Since fetch_mldata had been deprecated, we will have to move to fetch_openml. Make sure to update your scikit-learn to version 0.20.0 or up in order to get the openml
work.
- openml currently has 5 different datasets related to MNIST dataset.
Here is one example from sklearn's document using the mnist-784 dataset.
from sklearn.datasets import fetch_openml
# Load data from https://www.openml.org/d/554
X, y = fetch_openml('mnist_784', version=1, return_X_y=True)

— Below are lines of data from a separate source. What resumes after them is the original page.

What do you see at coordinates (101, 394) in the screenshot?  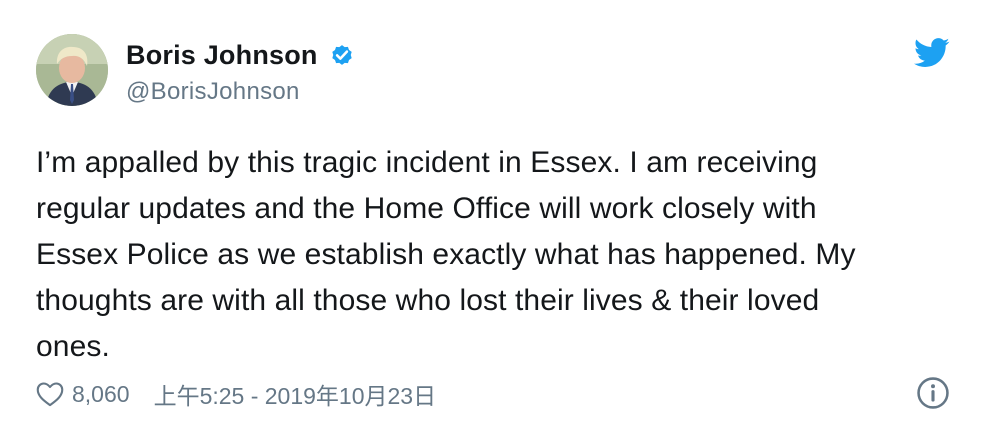 I see `like-count: 8,060` at bounding box center [101, 394].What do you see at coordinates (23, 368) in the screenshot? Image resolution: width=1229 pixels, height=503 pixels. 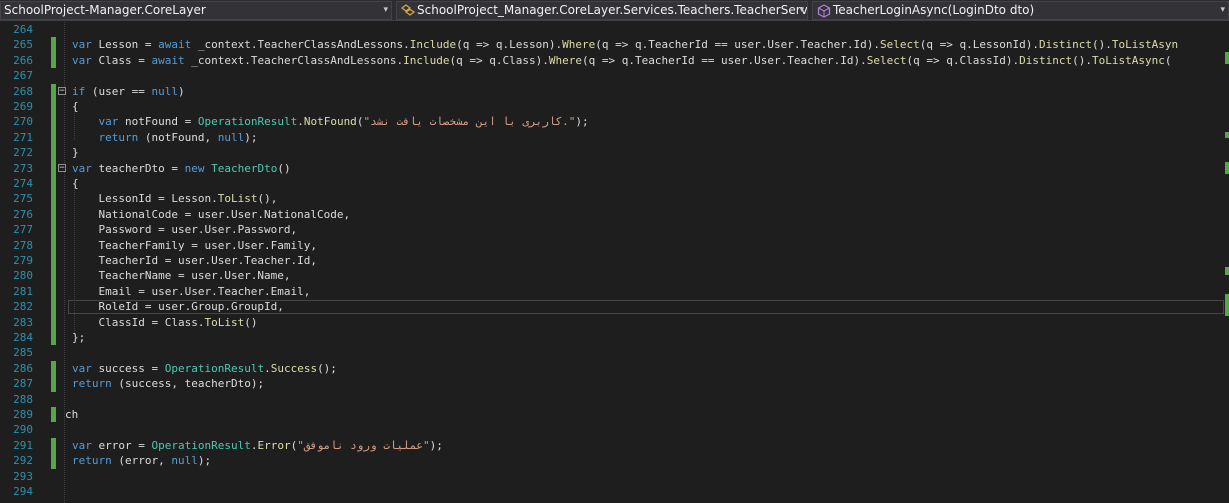 I see `line-number: 286` at bounding box center [23, 368].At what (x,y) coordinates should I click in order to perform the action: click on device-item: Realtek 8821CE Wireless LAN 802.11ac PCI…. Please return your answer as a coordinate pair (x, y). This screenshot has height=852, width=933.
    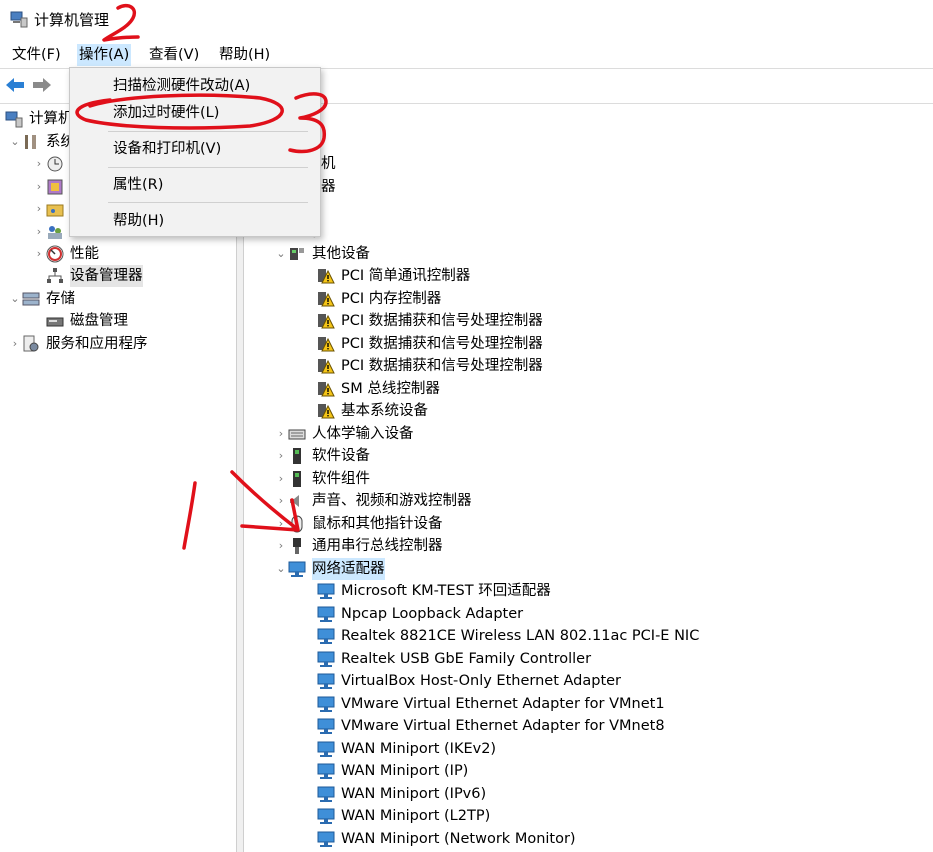
    Looking at the image, I should click on (508, 636).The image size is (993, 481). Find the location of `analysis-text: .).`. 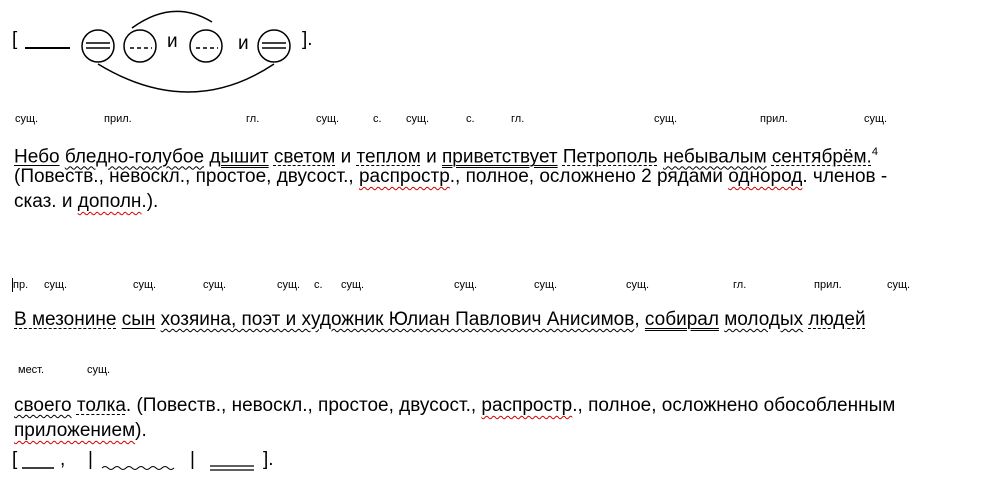

analysis-text: .). is located at coordinates (150, 202).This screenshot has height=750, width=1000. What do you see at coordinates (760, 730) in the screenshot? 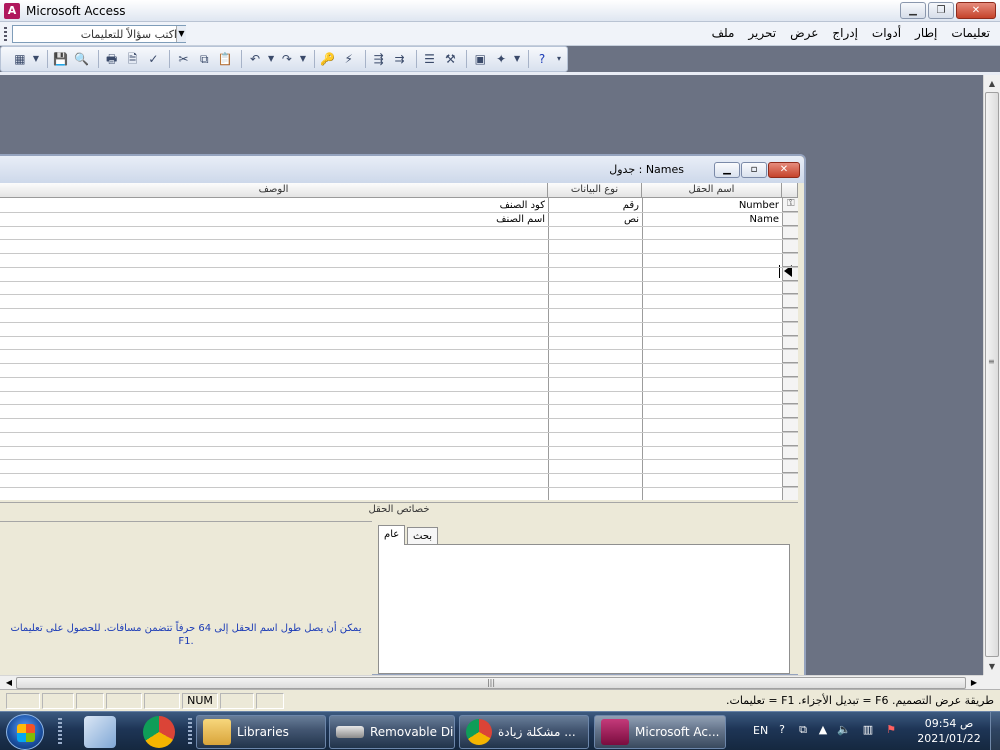
I see `language-indicator: EN` at bounding box center [760, 730].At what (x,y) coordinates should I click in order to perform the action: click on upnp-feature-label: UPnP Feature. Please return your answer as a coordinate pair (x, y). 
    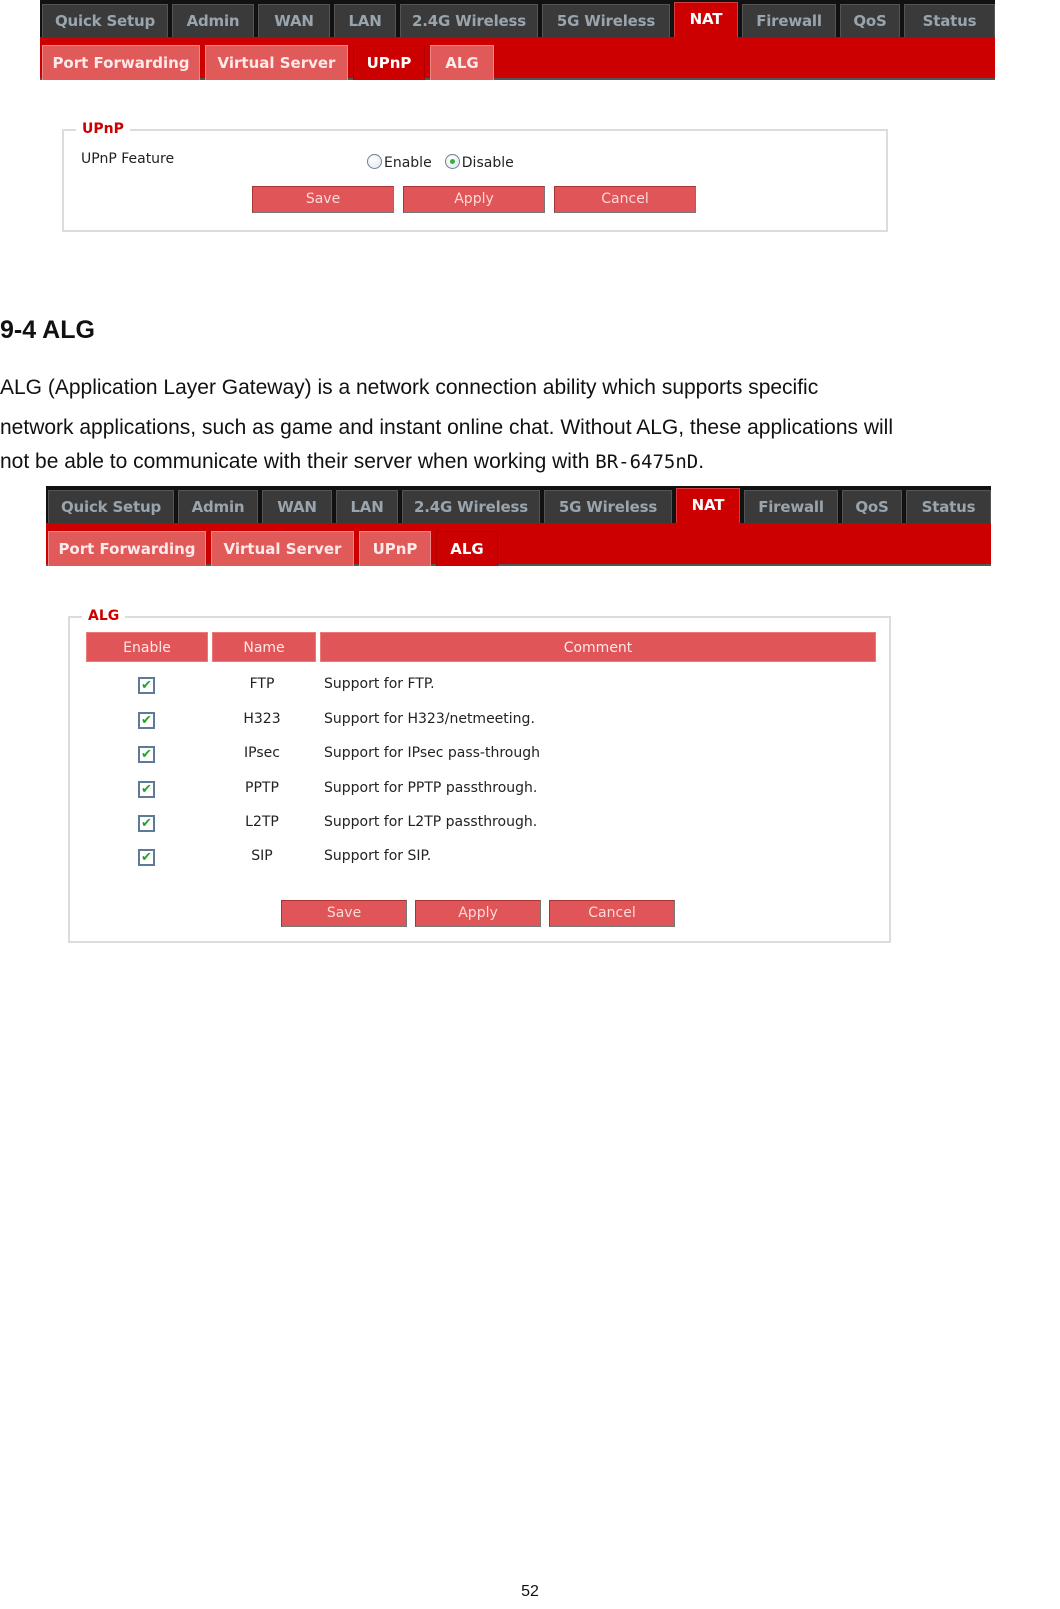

- Or if you don't need a very large dataset, you can use
load_digits
:
from sklearn.datasets import load_digits
mnist = load_digits()
Note that if you are following the book Hands-On Machine Learning with Scikit-Learn and TensorFlow, with mnist-784 dataset, you may notice that the code
some_digit = X[36000]
some_digit_image = some_digit.reshape(28, 28)
plt.imshow(some_digit_image, cmap=matplotlib.cm.binary, interpolation="nearest")
plt.axis('off')
plt.show()
returns a picture of 9 instead of 5. I guess, it could either be that the mnist-784 and the mnist original are two subsets of the nist data, or the order of data is different between the two datasets.
PS: I had encountered some error about ssl when I was trying to load data, in my case I update openssl and the problem had been resolved.